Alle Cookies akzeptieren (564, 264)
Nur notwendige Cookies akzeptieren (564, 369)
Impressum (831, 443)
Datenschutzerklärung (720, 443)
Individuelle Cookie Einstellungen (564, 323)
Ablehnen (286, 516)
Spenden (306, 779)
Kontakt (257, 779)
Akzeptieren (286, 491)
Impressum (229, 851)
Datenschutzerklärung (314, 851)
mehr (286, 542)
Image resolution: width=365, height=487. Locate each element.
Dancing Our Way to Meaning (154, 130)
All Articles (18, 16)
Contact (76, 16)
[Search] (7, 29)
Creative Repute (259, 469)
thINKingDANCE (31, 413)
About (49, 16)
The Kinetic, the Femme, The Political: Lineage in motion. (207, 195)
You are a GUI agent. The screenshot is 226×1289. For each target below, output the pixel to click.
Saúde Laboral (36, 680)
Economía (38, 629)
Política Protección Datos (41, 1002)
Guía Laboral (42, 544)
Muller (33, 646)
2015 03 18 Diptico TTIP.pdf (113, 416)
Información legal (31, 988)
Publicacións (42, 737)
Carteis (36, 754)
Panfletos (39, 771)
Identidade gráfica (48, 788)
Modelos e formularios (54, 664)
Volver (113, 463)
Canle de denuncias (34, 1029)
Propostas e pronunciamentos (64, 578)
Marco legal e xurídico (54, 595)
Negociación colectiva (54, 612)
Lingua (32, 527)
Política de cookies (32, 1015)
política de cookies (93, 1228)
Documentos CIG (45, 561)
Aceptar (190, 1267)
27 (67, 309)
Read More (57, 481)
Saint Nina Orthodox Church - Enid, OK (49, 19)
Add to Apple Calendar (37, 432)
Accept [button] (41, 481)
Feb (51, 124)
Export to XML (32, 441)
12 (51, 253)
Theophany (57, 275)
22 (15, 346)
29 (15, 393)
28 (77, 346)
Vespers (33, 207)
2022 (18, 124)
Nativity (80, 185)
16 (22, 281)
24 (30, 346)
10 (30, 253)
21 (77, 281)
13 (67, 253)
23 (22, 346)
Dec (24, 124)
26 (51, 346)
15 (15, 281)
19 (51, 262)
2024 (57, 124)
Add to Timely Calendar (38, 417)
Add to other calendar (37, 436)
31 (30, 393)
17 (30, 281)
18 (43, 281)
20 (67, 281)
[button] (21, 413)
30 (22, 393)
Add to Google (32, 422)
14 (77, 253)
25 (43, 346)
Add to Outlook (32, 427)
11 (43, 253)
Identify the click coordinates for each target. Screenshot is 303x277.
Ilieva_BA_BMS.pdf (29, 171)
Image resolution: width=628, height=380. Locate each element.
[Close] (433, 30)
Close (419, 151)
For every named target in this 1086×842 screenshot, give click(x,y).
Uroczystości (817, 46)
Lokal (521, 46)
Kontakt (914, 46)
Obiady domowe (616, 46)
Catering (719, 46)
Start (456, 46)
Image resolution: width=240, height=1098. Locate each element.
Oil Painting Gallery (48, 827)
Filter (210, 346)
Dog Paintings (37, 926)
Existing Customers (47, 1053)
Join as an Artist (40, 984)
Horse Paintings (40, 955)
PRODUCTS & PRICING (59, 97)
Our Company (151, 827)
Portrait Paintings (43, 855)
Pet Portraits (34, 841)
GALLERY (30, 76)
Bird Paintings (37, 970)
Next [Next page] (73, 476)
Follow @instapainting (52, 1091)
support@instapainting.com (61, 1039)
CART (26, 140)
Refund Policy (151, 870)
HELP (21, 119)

.....

◆ Work required
Starting at the line that contains "17 (30, 281)" and ending at the last line of the records, copy every line, requests included, and add 89 to each x and y coordinate in the answers.

◆ Correct output
17 (119, 370)
18 (132, 370)
20 (156, 370)
[button] (110, 502)
30 (111, 482)
Add to Google (121, 511)
14 (166, 342)
25 (132, 435)
Add to Outlook (121, 516)
11 (132, 342)
Identify the click coordinates for each target. Screenshot is 303x277.
Ilieva_BA_BMS.pdf (118, 260)
Image resolution: width=628, height=380. Locate each element.
[Close] (522, 119)
Close (508, 240)
For every named target in this 1086×842 screenshot, give click(x,y).
Uroczystości (906, 135)
Lokal (610, 135)
Kontakt (1003, 135)
Obiady domowe (705, 135)
Catering (808, 135)
Start (545, 135)
Image resolution: width=240, height=1098. Locate each element.
Oil Painting Gallery (137, 916)
Filter (299, 435)
Dog Paintings (126, 1015)
Existing Customers (136, 1142)
Join as an Artist (129, 1073)
Horse Paintings (129, 1044)
PRODUCTS & PRICING (148, 186)
Our Company (240, 916)
Portrait Paintings (132, 944)
Pet Portraits (123, 930)
GALLERY (119, 165)
Bird Paintings (126, 1059)
Next [Next page] (162, 565)
Follow @instapainting (141, 1180)
support@instapainting.com (150, 1128)
CART (115, 229)
Refund Policy (240, 959)
HELP (110, 208)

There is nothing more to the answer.